His answer made no sense to me, but I didn’t want to stop and make him explain himself and risk damming him up.

“What should you have done?”

“I couldn’t. If I told anyone what I saw they’d know I’d gone online. Three strikes and I’m out. That’s my father’s fucking stupid rule. Shit. If you tell them now, I’ll be thrown out of here.”

“But I won’t. We have a deal in here, right? You can talk about whatever you want and I keep it confidential. I promised you all that in our first session and I haven’t broken that promise.”

Someone to Timothy’s left murmured something, but I ignored it.

“Timothy, what did you see?”

“No.” He said it too quickly.

The rest of them knew what he’d seen. They’d talked about it before the group, I sensed.

“Leave him alone,” Hugh said loudly.

“Why?”

Hugh, Timothy and Barry invariably looked out for one another in our sessions, defending one another if they felt I was being too tough on one of them. This time, both of the others were quiet.

“Why do you feel the need to protect Timothy from me?” I asked, pushing Hugh harder than I normally would.

Now Barry leaned forward; he clenched his hands together. “Leave him alone. He’s been going crazy.”

“I don’t want to leave him alone, I want to help.”

“It’s too late to help.” It was Amanda. “Again.”

“Why? What do you mean ‘again’?”

She turned to Timothy and they exchanged a pained glance.

“Amanda?”

Her fingers hadn’t stopped fussing with the Band-Aid.

“Do you think it would help Timothy if he told us what he saw?” I asked her.

“It doesn’t matter.” Her finger stopped playing with the Band-Aid. “Not anymore. No one can help.”

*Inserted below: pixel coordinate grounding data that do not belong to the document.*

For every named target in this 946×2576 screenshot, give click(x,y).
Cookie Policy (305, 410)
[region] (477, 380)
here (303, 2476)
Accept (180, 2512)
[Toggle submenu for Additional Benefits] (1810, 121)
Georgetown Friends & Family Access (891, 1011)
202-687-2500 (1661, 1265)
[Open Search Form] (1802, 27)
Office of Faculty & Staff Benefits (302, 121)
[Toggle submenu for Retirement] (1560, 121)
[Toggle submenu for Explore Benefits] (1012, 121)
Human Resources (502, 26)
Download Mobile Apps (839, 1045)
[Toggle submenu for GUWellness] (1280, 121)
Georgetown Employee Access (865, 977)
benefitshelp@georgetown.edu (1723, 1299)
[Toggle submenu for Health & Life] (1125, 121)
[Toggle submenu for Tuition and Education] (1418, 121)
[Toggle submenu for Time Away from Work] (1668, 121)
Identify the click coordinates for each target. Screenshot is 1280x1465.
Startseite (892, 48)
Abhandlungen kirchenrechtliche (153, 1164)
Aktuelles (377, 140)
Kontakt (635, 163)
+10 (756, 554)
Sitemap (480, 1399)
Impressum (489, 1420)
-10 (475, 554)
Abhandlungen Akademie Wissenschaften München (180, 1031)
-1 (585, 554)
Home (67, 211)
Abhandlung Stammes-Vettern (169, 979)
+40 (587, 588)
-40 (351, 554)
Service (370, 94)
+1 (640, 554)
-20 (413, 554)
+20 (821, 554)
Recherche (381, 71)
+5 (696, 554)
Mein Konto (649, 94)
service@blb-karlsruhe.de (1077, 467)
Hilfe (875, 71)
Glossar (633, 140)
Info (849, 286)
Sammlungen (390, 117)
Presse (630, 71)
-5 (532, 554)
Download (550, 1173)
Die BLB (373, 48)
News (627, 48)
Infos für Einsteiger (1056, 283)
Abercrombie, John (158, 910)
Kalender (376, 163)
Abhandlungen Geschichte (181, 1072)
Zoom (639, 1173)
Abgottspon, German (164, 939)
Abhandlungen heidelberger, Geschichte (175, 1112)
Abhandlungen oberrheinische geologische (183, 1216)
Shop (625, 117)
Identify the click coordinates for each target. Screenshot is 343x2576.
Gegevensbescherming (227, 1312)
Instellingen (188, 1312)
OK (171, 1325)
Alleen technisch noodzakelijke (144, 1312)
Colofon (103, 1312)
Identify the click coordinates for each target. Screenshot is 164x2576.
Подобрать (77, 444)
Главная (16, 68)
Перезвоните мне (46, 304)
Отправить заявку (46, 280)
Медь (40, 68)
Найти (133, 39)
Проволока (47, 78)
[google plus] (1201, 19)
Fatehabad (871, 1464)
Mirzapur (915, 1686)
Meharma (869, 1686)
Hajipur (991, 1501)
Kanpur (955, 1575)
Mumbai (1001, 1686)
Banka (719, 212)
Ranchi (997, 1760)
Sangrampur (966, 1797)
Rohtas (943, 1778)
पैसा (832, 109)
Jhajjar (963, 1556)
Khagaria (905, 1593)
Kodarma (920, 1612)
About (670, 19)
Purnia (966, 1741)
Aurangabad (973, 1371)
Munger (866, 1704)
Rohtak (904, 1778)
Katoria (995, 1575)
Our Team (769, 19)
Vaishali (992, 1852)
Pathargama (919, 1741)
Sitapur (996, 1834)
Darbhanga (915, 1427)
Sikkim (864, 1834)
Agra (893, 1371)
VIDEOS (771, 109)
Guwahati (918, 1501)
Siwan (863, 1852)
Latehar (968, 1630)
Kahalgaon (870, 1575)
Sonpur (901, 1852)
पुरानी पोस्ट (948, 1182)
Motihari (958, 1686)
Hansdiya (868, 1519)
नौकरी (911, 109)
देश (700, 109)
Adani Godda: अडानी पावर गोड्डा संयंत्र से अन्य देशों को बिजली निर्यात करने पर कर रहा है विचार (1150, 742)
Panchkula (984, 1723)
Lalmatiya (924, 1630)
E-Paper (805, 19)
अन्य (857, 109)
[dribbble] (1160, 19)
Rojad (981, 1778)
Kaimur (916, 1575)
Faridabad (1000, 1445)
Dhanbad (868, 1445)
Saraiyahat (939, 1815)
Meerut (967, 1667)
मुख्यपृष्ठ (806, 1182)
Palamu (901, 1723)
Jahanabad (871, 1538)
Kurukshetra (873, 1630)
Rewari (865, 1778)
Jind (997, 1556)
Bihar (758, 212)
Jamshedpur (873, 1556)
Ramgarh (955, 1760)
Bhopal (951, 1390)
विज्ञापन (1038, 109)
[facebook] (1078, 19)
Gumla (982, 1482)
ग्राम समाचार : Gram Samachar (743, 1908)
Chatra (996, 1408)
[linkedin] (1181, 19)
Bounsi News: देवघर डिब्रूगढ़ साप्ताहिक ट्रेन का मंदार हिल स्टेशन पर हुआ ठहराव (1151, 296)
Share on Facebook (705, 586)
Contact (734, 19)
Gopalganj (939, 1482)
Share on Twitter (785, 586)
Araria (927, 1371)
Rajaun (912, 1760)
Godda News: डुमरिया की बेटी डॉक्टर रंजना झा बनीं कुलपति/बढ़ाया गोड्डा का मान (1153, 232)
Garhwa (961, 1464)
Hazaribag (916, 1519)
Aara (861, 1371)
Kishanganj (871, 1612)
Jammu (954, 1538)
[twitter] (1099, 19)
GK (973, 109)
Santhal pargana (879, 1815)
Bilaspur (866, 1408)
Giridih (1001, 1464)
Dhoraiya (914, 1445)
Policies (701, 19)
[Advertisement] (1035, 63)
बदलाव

“You know, this is stupid,” Ellen said. “These guys don’t want us to help them. They don’t want anything from us. Except blowjobs. And even then, they keep watching the girls online. Right while we’re doing it to them. You might as well be dead….” She was hissing now.

Amanda’s eyes widened, frightened, pained. Her fingers worked the edge of the strip of plastic.

“Amanda, what is it?”

She shook her head back and forth. “Nothing.” And then with one fast jerk, she pulled off the adhesive, baring the line of dried blood.

Fourteen
 

F
ive hours later, my daughter was sitting at the island in the middle of the kitchen while I went through the refrigerator looking for something ready-made that I couldn’t ruin.

Having a late-night snack after Dulcie got home from the theater had replaced having dinner together. Now we talked over the day while she tried to come down after the performance.